As her focus developed, Harvey used her 3rd Avenue backyard as her studio and gallery, experimenting with big boxes and crates and painting them black, turning them on different sides and corners to see what she could create.
She believes that the secret to her work was perseverance, determination (which some would call obsession) and a few nice men who were willing to bring a truck and go to the dump when she called. She even had a few girlfriends who would drop everything and join her when it was time to go hunt. The “junk” they found was often pieces of Rome’s history, things she can still recall today. It was that connection to history and her roots that made her work so special.
But it was back-breaking work that really took a toll on her body and eyesight, she was determined to do as much as she could as fast as she could. “I didn’t start until about 40, so from 40 to 60 I was doing my work, and I knew I needed to accomplish a lot before I got to where I couldn’t continue.”
She had her first show at Berry College in 1979 and it was onward and upward from there.
“I once asked one of my workmen, ‘Willy, how did we do all that stuff?’ and he said, ‘Ms. Harvey, you was determined!’”

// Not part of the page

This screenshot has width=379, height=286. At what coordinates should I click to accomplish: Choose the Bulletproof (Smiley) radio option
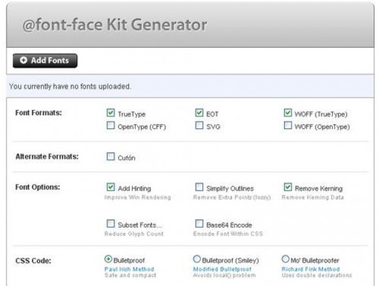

But, sheer determination wouldn’t have been enough had she not had all the pieces that made up her work at her fingertips. Susan acknowledges that Rome has provided her with everything she needed. If she had moved to one of the more glamorous spots she wished for, she could never have accomplished what she has here. When she retired from her large scale art she began writing the stories of her family history which eventually resulted in two beautiful books.
“I feel like I was planted here, against my protests though it may have been,” Susan can now see. “I thought I wanted to live other places, but if I had lived in New York or Washington or New Orleans, I wouldn’t have had the tie to the land and the history that I have here.”
Susan now looks back and realizes that the track of your life gets diverged from what you may have expected, but if you look, you can find your track wherever you are. It is a waste of time to think about what you could have done somewhere else or in different circumstances.
“Instead of saying ‘If only,’ you can arrange the pieces that come your way, and that is where you will find your whole.”